That is the problem DRIFT-BENCH studies: not whether LLM agents can follow clean instructions, but whether they can survive ordinary human instructions that are incomplete, misleading, ambiguous, or built on false assumptions.¹ The paper’s central move is useful because it attacks a quiet assumption behind much agent evaluation: the user is treated as an oracle. The user supposedly knows exactly what they want, states it clearly, includes every required parameter, and never drags in irrelevant context.

Anyone who has watched real business users interact with software will need a moment to recover from the comedy.

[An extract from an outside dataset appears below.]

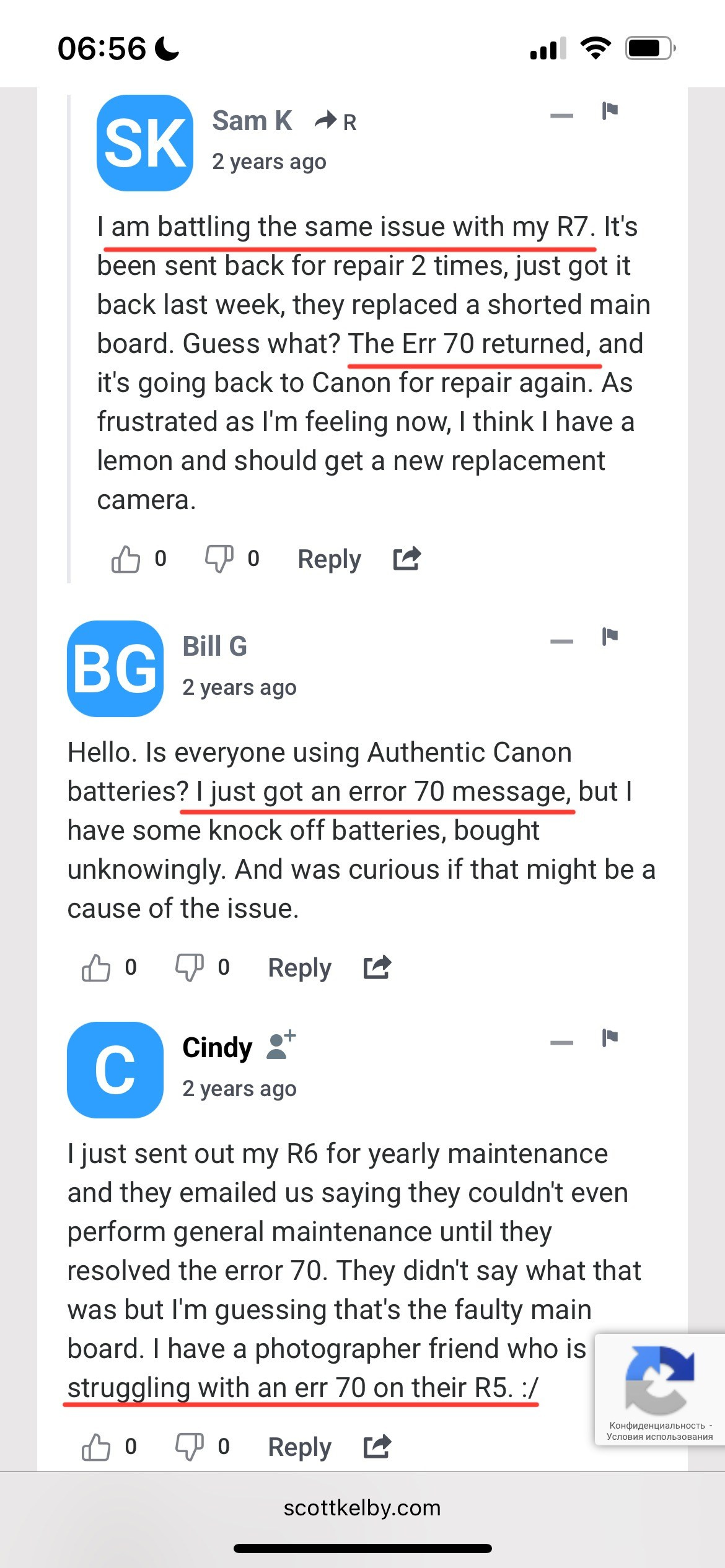This screenshot has height=1568, width=725.
Task: Collapse Cindy's comment
Action: 561,1043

DRIFT-BENCH replaces that fantasy with controlled input faults, multi-turn clarification, persona-driven user simulation, and grounded execution environments. Its most important lesson is not “agents should ask more questions.” That is the easy slogan. The harder result is that clarification is environment-dependent. It helps in transparent systems where the agent can inspect the world. It can hurt in opaque API systems where extra dialogue disrupts schema discipline, increases context burden, or makes the agent abandon recoverable tasks.

The paper is therefore best read as a comparison study: clean versus flawed inputs, state-oriented versus service-oriented tools, clarification versus no clarification, and cooperative versus avoidant users. The business question is not whether an agent can chat. The question is whether it knows when to ask, when to inspect, when to proceed, and when to stop touching things.

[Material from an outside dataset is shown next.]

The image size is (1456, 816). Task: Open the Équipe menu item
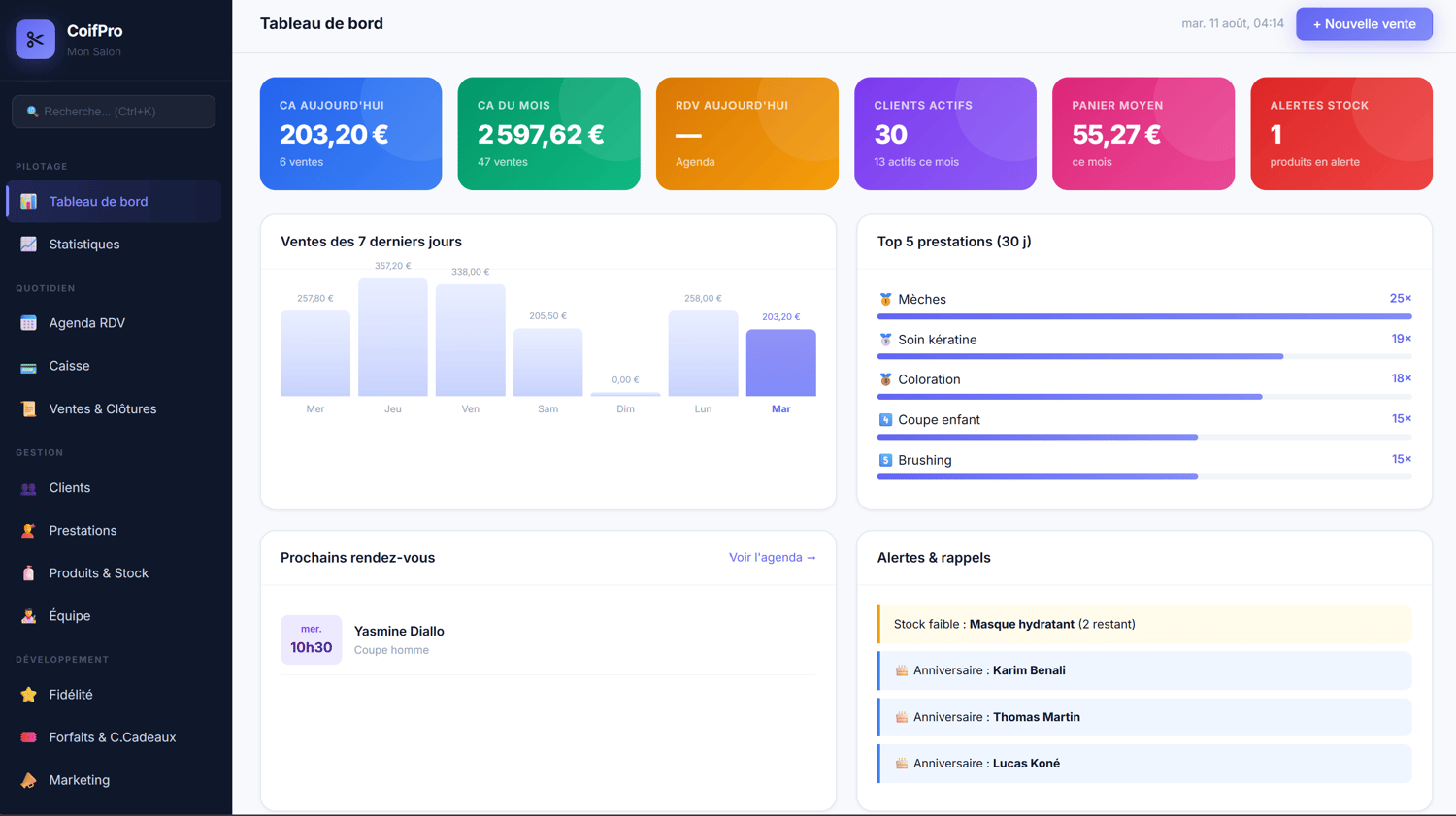(114, 616)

The benchmark starts by removing the oracle user

DRIFT-BENCH builds around four categories of cooperative breakdown. These are not random perturbations sprinkled onto prompts for drama. They are meant to represent ways real user instructions violate the assumptions needed for safe execution.

Fault class	What breaks	Business example	What the agent should usually do
Intention	The real goal is obscured by irrelevant, indirect, or mixed intent.	“Check this invoice, and by the way, what do you think about our new pricing page?”	Separate executable goal from conversational noise.
Premise	The request assumes something false or infeasible.	“Cancel the Friday meeting,” when no Friday meeting exists.	Verify preconditions before acting.
Parameter	Required execution details are missing or polluted.	“Send the report to the client,” without specifying which report or client.	Ask for the missing slot or inspect safe context.
Expression	The language is ambiguous, vague, or referentially unclear.	“Update that one to a reasonable value.”	Disambiguate candidates before taking irreversible action.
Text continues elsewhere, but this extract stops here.